Es por ello que la decisión del presidente Bush en orden a que seis de ellos -los primeros- sean juzgados por un tribunal militar, supone no sólo la violación de la convención de Ginebra sobre prisioneros de guerra, sino una lamentable aberración jurídica. El Gobierno norteamericano considera que existen razones para creer que esos seis individuos han sido miembros de Al Qaeda, o han participado en actos terroristas contra los Estados Unidos. Y a partir de aquí, serán las autoridades militares las que decidirán de qué se les acusa.

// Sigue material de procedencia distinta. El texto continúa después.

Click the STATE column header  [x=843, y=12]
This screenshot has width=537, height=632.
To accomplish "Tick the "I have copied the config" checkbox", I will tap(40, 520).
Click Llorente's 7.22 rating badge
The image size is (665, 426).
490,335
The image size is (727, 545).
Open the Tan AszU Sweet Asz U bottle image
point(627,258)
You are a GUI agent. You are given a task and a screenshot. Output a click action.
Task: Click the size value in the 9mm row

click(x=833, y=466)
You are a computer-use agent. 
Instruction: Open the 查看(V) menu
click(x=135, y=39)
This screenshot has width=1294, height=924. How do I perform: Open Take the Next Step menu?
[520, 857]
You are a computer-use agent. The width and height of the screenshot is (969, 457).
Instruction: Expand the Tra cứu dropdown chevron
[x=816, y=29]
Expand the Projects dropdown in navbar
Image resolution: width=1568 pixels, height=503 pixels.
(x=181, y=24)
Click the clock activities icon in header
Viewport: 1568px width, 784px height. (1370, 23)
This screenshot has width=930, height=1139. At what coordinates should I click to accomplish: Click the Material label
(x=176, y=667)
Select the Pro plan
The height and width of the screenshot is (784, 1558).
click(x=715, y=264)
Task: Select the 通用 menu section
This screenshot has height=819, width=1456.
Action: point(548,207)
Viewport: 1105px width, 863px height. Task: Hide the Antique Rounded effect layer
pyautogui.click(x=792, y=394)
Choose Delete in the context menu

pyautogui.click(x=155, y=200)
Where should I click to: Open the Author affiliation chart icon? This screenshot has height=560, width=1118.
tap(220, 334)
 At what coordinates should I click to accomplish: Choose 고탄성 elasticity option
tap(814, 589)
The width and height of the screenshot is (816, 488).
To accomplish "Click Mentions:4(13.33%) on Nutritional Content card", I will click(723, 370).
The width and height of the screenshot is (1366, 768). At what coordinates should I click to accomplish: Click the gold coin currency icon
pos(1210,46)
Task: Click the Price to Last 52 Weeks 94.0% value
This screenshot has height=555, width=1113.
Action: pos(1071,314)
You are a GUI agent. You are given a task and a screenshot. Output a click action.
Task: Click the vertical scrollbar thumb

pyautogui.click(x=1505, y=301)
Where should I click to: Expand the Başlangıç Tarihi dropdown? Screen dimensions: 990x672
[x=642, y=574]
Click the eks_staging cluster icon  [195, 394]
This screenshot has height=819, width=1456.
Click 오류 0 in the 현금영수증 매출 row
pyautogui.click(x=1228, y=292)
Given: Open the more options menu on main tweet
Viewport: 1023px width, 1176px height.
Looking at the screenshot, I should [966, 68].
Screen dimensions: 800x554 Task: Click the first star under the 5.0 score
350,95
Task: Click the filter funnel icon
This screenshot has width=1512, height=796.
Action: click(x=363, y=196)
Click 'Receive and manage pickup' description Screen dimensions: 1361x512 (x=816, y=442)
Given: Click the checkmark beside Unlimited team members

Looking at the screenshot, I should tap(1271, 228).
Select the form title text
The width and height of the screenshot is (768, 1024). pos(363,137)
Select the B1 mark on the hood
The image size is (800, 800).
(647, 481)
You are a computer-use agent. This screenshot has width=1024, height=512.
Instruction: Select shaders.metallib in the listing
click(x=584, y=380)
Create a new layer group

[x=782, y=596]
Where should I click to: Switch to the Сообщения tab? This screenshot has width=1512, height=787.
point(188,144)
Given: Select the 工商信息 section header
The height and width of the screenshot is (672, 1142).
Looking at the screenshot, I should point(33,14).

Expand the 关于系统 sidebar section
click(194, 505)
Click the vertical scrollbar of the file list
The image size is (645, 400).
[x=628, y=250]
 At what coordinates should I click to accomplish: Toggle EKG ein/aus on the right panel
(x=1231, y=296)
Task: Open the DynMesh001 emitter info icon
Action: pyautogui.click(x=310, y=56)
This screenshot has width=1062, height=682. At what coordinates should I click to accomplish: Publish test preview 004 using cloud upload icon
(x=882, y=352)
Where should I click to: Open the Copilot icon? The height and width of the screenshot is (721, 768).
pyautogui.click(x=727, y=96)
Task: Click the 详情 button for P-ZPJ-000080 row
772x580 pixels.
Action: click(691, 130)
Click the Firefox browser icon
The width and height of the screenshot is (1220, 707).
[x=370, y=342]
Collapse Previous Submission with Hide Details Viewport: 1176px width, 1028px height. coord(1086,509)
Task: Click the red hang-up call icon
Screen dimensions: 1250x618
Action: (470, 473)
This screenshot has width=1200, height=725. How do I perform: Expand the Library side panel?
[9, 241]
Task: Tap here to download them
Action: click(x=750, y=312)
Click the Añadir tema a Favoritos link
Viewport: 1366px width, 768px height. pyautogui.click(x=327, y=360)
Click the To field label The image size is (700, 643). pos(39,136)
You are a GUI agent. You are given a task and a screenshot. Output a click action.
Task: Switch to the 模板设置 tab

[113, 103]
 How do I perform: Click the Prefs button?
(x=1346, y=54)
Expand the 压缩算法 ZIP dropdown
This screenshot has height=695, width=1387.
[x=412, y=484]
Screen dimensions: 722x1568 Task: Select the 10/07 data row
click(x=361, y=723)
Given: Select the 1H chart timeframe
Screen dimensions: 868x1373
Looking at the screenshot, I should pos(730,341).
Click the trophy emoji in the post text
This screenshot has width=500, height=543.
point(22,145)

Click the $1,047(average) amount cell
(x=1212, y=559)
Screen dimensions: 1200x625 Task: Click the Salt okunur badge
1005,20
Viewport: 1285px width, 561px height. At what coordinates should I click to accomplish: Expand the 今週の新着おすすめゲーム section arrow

De perpetrarse semejante disparate, estaríamos ante una arbitrariedad sin precedentes, puesto que en un Estado de derecho, nadie, ni siquiera el presidente del país, puede enviar a juicio a alguien por simples suposiciones, y dejar para después las acusaciones de las que será objeto. Querríamos pensar que, finalmente, y como ya se ha insinuado en ciertos círculos próximos a la Casa Blanca, se reconsiderará semejante decisión, ya que de lo contrario estaríamos ante un juicio que no presentaría las más mínimas garantías. Y suficientemente deteriorada está ya hoy la imagen de la primera potencia mundial como para verse obligada a afrontar el descrédito que significaría un juicio de estas características.